Copy each of the following entries exactly as it stands, every line and character unchanged.
══════════
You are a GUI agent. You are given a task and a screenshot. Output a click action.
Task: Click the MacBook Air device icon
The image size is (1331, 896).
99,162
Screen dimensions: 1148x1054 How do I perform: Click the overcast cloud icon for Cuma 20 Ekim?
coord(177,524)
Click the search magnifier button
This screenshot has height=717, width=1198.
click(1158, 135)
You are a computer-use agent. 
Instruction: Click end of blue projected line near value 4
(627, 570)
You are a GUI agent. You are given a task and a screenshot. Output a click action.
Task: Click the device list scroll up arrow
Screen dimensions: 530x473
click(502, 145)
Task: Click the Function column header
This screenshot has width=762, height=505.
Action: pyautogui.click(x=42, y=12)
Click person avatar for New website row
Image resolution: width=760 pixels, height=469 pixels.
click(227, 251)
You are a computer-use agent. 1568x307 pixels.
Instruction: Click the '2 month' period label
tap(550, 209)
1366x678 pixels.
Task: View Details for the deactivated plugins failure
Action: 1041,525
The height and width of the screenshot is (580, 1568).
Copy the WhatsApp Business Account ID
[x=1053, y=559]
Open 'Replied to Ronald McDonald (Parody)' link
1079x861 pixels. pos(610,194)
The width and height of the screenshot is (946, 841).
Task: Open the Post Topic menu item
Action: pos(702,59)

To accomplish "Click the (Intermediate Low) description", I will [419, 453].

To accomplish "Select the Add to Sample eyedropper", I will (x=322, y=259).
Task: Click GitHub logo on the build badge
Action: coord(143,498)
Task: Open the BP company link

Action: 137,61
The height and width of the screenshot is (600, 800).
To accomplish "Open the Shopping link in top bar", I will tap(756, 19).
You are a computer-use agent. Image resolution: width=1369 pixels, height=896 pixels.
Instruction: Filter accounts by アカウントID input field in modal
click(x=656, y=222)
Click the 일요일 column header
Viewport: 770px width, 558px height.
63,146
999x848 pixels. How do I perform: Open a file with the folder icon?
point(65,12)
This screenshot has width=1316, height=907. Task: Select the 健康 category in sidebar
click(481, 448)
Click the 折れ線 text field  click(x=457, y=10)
══════════
### Reply to the task
You are a GUI agent. You are given a task and a screenshot. Output a click action.
Task: Click the MacBook Air device icon
The image size is (1331, 896).
99,162
Screen dimensions: 1148x1054 How do I perform: Click the overcast cloud icon for Cuma 20 Ekim?
coord(177,524)
Click the search magnifier button
This screenshot has height=717, width=1198.
click(1158, 135)
You are a computer-use agent. 
Instruction: Click end of blue projected line near value 4
(627, 570)
You are a GUI agent. You are given a task and a screenshot. Output a click action.
Task: Click the device list scroll up arrow
Screen dimensions: 530x473
click(502, 145)
Task: Click the Function column header
This screenshot has width=762, height=505.
Action: pyautogui.click(x=42, y=12)
Click person avatar for New website row
Image resolution: width=760 pixels, height=469 pixels.
click(227, 251)
You are a computer-use agent. 1568x307 pixels.
Instruction: Click the '2 month' period label
tap(550, 209)
1366x678 pixels.
Task: View Details for the deactivated plugins failure
Action: 1041,525
The height and width of the screenshot is (580, 1568).
Copy the WhatsApp Business Account ID
[x=1053, y=559]
Open 'Replied to Ronald McDonald (Parody)' link
1079x861 pixels. pos(610,194)
The width and height of the screenshot is (946, 841).
Task: Open the Post Topic menu item
Action: pos(702,59)

To accomplish "Click the (Intermediate Low) description", I will [419, 453].

To accomplish "Select the Add to Sample eyedropper", I will (x=322, y=259).
Task: Click GitHub logo on the build badge
Action: coord(143,498)
Task: Open the BP company link

Action: 137,61
The height and width of the screenshot is (600, 800).
To accomplish "Open the Shopping link in top bar", I will tap(756, 19).
You are a computer-use agent. Image resolution: width=1369 pixels, height=896 pixels.
Instruction: Filter accounts by アカウントID input field in modal
click(x=656, y=222)
Click the 일요일 column header
Viewport: 770px width, 558px height.
63,146
999x848 pixels. How do I perform: Open a file with the folder icon?
point(65,12)
This screenshot has width=1316, height=907. Task: Select the 健康 category in sidebar
click(481, 448)
Click the 折れ線 text field  click(x=457, y=10)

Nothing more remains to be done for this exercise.